I am one of those people who does not feed RMB, OM and MM at every meal. Breakfast is pretty much always RMB only. Dinner will have a small RMB and MM alternating each night with OM. It also depends on the RMB that I am feeding. Leg quarters are very meaty and do not require extra MM and neither do the turkey thighs I feed or when I cut up whole chickens or whole turkeys. The mutton I get is very meaty (whole animal was cut up for the dogs) so again I don't add extra MM. The turkey necks, chicken backs and often the pork neck are bonier, so the next meal usually is or includes MM. OM I usually feed with a bonier RMB (like a chicken back).


----------



## mrezkill (Apr 9, 2010)

Thanks for your responses! I feel like I'm starving him now that I can see his ribs.

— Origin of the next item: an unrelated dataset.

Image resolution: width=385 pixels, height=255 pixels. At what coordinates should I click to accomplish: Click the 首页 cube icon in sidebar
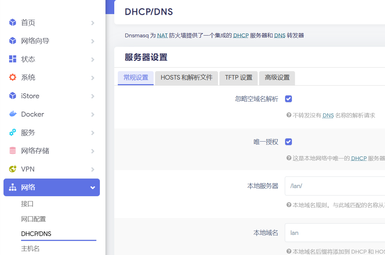(x=13, y=23)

Tater is now 9 months and weighed 49 lbs on Saturday. I take the skin off the chicken (drumsticks and breast). I stopped giving him leg quarters because some OM was getting in there and gave him diarrhea. Plus, I wanted him to have more bone so I started doing only drumsticks for RMB. 

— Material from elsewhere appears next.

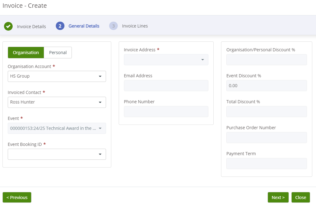Select the Event Discount % field showing 0.00

266,86
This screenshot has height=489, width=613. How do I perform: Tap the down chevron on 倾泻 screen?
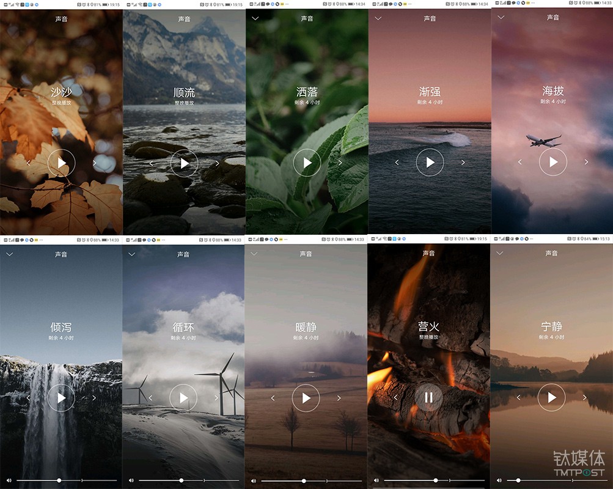click(10, 254)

I was giving him 12oz of RMB, but started giving him 2oz extra of chicken necks this week to see if that helped with the weight and the poop. I started giving him ground beef for his MM (along with the chicken breast). He gets his RMB in the morning and his MM in the evening.

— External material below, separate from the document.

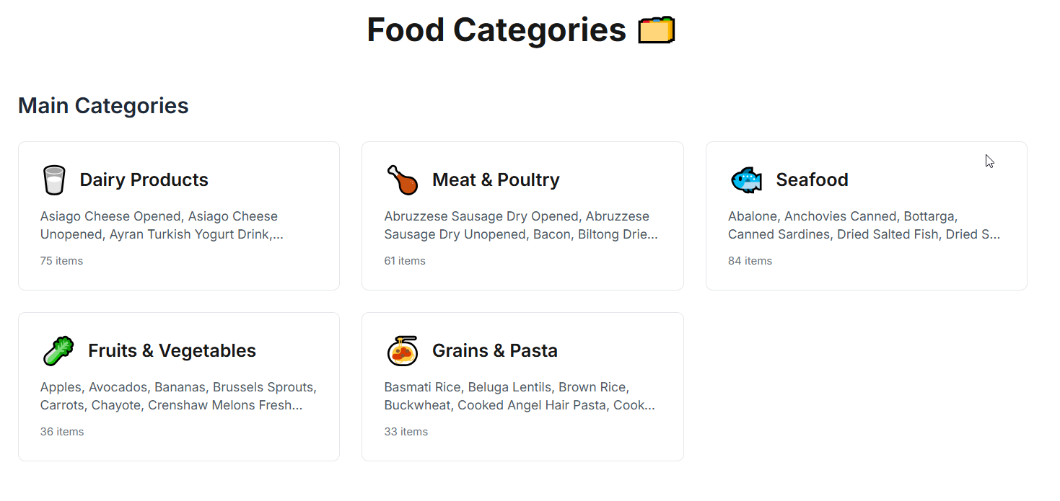Select the Abalone, Anchovies Canned description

I feel like I'm doing this correctly, but his poops and weight loss are kind of driving me a little crazy. Esp because I know that I have to start bringing in OM soon.


----------



## onyx'girl (May 18, 2007)

Why are you removing the skin? There is nutritional benefits in skin. I'm not sure you are feeding a balanced diet. If he isn't doing well on what you are feeding him, splurge and go with Bravo premade and see if he still has issues with weight gain and runny poo. My pups were fed about 2# a day split between 3 meals til they were 5 mos. Then I went to two feedings a day 1# each meal. You may not be feeding him enough if he is so skinny.
Maybe go with some turkey necks(chunked into 1/2 or 1/3's) for his RMB's. Chicken necks are so small and there is a fair amount of fat on them, not much bone.
I am one that does feed the ratios of MM, OM, RMB's per meal as I don't want too much bone to cause hard stool or too much MM to cause runny poo.
I think the ratio is good for digestion. My dogs have not had any issues with extremes and I think it is because I feed the balance at each meal.


----------